Because of the 1973 War Powers Act -- which limits the president's power to wage war without congressional approval -- the Senate Foreign Relations Committee was forced to act yesterday on a measure that would authorize President Clinton to use "all necessary force and other means" to achieve NATO's objectives in Kosovo.

Split several ways on the policy question, the committee could agree only to send the measure to the full Senate, without a recommendation -- and even that vote was divided, 12 to 4.

Senate debate on the measure Monday is scheduled to end with a parliamentary move by Lott and Daschle to kill the proposal. That move is expected to encounter little opposition, except perhaps from the chief sponsor, Sen. John McCain, an Arizona Republican.

"A debate on such a momentous decision should not be given such short shrift by the leadership," McCain said yesterday in a statement that called the leaders' decision "a serious abrogation of the Congress' constitutional responsibility and moral obligations."
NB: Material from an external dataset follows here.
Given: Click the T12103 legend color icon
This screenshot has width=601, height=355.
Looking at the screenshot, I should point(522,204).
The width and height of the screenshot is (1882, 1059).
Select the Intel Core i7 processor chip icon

Several of McCain's co-sponsors, who include a cross-section of Republicans and Democrats, agreed.

"The fact is, we are at war," said Sen. Chuck Hagel, a Nebraska Republican. "As those who represent the people of this country, we have some responsibility to stand up and say whatever we believe. For Congress to act like nothing is going on is the height of irresponsibility."

Sen. John Kerry, a Massachusetts Democrat who is a co-sponsor of the McCain proposal, said he was eager for a strong and speedy statement from the Senate demonstrating America's determination that NATO succeed.

But, Kerry added, "I feel compelled to say that what happened [in the House] was gutless and craven."

On Wednesday, the House, which had also been compelled by the War Powers Act to take a stance on the Kosovo conflict, adopted contradictory positions.

Bipartisan majorities voted to bar Clinton from sending ground troops into Kosovo without approval from Congress. At the same time, the House voted against ordering a halt to the U.S. role in the NATO bombardment.

Finally, at the conclusion of a long and anguished debate, the House refused, on a tie vote of 213 to 213, to approve the Senate-passed proposal endorsing the air war.

Since the Senate had voted last month to back the air war, Lott has been resisting the efforts of McCain and others to take up other Kosovo proposals, for fear of further exposing sharp divisions.

A divergence of views even on the Foreign Relations Committee was indicative of the problem. A faction of five or so backs the McCain proposal. Another bipartisan group of perhaps four opposes the air war. A third faction backs the air war, but won't support ground troops.

Sen. Paul S. Sarbanes, a Maryland Democrat, says it is too soon to make any decisions about a change in military tactics.

"Everybody is so eager for a quick result," Sarbanes complained. "I don't think the approach being used has been given anywhere near adequate time to be effective to bring about the desired result."